EXERCISE 1:
Answer these questions from the text on breast cancer and a couple's sex life:
(a) Where does the text say couples may need to schedule time together?
(b) What physical gestures does the text give as forms of feedback?
(c) What does the text suggest if neither partner is comfortable with a therapist?
EXERCISE 2: Reproduce the stretch of the breast cancer text from "If, for any" through "than ever before.".

TEXT:
-*-
Breast Cancer Can Seriously Upset a Couple's Sex Life

The diagnosis of breast cancer is not an easy one to cope with. Physical changes, exhaustion, nausea and pain from treatment, as well as changes to self-image, low energy, and the emotional turmoil the diagnosis causes can put strain on any intimate relationship. Maintaining a relationship when a diagnosis of breast cancer has been made is challenging, and the change in a couple's sex life may further disrupt the relationship. In order to remain close during this time, it is imperative that partners have strong, open communication with one another.

Breast cancer adds more distractions to already busy lives, making it difficult to find time to spend together. Even when partners are able to find time to sit down with one another, interruptions may hinder any serious discussion. However, when a partner has been diagnosed with breast cancer, finding time to talk is extremely important. It may be necessary for couples to schedule time together in a quiet place, free of distractions and interruptions.

Even when couples find time together, talking about the issues surrounding the diagnosis and the importance of the relationship can be difficult. These are serious topics of conversation, and as such partners are often uncomfortable discussing them. It may be best to start with topics that are general, such as how the kids are doing at school, a family visit, or even the weather. Once the conversation is flowing, the serious topics can be gradually worked into the conversation.

Talking, even about less serious topics, is difficult for some people. It may seem frustrating when one partner appears to not want to talk. However, just because they aren't talking, doesn't mean they aren't listening. One partner may need to do most of the talking, making sure to get some sort of feedback along the way. Eye contact and physical touch can help, and feedback may take the form of physical gestures such as a comforting hug, or a squeeze of the hand.

A partner of someone diagnosed with breast cancer may feel like they have no right to burden the other with their feelings and concerns. After all, the one diagnosed with breast cancer is going through enough already. It is important that the partner be reassured that their feelings are important. Breast cancer affects both partners.

If, for any reason, a couple has trouble communicating, it may be wise to make an appointment with a therapist who can help the flow of conversation and help both partners cope with the illness together. If the help of a therapist is not something either partner is comfortable with, it may be beneficial to use the written word to communicate. Sometimes it is easier to express feelings in a letter or journal entry.

Breast cancer is a serious challenge in any relationship. Communication is key to maintaining a healthy relationship, no matter what form the communication takes. With open communication both partners can help each other cope with breast cancer, and may even emerge with a stronger relationship than ever before.
-*-
GIVEN RECORDS:
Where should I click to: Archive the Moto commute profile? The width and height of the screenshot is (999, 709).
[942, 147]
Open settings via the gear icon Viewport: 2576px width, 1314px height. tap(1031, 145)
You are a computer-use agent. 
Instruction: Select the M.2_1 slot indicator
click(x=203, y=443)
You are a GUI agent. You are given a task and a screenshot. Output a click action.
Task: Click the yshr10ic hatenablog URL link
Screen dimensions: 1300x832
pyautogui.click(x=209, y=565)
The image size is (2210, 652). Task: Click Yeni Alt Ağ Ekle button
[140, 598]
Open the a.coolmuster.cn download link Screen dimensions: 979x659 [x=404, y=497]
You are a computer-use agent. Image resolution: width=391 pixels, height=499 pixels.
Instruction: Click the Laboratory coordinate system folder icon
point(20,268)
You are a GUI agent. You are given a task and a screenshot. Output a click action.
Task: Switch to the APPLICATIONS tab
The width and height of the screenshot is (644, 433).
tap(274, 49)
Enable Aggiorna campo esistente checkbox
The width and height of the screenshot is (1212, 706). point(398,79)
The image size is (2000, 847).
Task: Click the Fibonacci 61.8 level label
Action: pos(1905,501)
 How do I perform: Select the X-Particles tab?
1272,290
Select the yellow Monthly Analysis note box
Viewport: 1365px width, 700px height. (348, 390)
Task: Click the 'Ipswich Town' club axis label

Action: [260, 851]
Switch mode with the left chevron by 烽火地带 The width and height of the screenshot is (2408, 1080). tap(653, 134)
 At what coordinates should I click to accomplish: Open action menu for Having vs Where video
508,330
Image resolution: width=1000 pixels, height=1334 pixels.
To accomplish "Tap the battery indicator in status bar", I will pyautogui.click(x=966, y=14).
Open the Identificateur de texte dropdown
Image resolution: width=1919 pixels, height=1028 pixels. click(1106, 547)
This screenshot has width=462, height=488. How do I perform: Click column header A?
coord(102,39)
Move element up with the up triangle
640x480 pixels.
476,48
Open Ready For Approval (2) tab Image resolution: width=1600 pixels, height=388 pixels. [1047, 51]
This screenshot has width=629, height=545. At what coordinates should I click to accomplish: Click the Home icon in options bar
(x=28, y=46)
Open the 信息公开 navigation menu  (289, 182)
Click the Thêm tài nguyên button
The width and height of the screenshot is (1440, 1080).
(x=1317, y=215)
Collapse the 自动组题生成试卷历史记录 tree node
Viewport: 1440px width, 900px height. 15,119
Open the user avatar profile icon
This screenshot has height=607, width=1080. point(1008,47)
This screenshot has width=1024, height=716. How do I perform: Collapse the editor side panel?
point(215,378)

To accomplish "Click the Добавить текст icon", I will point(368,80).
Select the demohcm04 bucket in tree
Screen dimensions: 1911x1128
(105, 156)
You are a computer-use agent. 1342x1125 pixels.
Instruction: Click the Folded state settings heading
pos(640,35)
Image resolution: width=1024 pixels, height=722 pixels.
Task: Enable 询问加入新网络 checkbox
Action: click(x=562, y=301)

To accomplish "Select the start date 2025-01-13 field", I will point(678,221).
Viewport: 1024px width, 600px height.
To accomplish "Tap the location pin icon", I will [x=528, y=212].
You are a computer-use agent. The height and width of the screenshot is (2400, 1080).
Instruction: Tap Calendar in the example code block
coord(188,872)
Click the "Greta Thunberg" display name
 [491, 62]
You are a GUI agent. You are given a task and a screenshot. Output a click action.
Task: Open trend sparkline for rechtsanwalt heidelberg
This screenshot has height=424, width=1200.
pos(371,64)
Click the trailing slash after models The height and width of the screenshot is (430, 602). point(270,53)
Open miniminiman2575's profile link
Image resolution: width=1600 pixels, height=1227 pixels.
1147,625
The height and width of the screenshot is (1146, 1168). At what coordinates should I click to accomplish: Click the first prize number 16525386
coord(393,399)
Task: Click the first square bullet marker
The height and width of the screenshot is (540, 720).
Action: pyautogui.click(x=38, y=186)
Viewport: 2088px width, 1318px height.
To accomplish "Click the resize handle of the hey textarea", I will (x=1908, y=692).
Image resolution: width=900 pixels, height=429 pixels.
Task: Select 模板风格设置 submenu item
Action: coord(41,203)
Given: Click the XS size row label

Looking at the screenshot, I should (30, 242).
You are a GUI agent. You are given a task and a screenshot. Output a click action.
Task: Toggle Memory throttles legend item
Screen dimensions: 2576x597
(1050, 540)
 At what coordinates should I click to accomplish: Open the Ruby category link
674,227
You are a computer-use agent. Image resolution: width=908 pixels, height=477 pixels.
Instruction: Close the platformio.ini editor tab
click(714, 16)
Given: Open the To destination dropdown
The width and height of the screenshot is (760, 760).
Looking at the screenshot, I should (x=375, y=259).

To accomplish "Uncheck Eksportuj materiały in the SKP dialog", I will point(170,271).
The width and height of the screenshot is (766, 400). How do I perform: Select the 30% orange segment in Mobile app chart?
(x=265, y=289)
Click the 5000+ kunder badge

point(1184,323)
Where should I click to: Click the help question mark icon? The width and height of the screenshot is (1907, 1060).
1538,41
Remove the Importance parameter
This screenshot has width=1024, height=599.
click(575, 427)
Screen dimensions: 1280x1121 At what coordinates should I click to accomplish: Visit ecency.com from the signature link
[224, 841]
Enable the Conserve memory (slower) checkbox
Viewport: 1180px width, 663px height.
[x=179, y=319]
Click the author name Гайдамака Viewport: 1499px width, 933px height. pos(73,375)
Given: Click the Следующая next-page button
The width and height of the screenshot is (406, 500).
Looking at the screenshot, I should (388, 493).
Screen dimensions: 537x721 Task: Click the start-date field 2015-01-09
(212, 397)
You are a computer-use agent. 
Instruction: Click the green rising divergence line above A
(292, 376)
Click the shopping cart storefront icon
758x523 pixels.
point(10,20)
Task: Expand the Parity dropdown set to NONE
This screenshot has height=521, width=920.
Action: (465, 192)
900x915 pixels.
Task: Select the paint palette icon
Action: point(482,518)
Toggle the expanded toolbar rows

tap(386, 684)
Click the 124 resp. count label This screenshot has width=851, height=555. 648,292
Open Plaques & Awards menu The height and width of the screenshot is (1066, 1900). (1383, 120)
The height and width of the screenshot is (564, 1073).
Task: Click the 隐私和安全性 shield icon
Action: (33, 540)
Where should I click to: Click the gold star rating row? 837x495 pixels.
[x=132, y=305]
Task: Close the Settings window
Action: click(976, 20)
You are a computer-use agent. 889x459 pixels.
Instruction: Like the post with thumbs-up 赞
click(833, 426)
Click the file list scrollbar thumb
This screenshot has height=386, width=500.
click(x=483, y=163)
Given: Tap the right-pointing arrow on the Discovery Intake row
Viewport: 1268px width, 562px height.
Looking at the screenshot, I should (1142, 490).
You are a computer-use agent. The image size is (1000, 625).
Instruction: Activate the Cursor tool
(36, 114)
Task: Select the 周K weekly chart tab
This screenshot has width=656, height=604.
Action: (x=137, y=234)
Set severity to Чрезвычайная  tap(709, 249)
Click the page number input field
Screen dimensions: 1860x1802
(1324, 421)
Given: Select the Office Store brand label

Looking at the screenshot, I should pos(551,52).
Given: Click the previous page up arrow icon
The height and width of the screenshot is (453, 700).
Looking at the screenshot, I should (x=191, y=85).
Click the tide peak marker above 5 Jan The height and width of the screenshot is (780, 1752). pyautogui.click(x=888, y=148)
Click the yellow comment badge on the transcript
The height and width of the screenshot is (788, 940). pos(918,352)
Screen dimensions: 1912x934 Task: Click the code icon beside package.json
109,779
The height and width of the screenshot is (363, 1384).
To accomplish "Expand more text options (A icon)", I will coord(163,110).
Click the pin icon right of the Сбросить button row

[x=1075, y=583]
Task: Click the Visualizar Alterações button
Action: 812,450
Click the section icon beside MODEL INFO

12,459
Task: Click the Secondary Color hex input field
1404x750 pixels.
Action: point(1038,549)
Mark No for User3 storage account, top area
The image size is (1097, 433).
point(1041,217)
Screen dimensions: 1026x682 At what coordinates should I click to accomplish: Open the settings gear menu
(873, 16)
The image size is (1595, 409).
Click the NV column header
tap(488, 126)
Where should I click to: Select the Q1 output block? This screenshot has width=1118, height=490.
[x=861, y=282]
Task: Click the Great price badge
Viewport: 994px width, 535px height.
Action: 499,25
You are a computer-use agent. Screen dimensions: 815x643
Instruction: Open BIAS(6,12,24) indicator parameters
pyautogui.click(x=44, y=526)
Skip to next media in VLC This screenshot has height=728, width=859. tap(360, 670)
-*-
EXERCISE ANSWER 1:
(a) In a quiet place, free of distractions and interruptions.
(b) A comforting hug or a squeeze of the hand.
(c) Using the written word to communicate, such as a letter or journal entry.

EXERCISE ANSWER 2:
If, for any reason, a couple has trouble communicating, it may be wise to make an appointment with a therapist who can help the flow of conversation and help both partners cope with the illness together. If the help of a therapist is not something either partner is comfortable with, it may be beneficial to use the written word to communicate. Sometimes it is easier to express feelings in a letter or journal entry.

Breast cancer is a serious challenge in any relationship. Communication is key to maintaining a healthy relationship, no matter what form the communication takes. With open communication both partners can help each other cope with breast cancer, and may even emerge with a stronger relationship than ever before.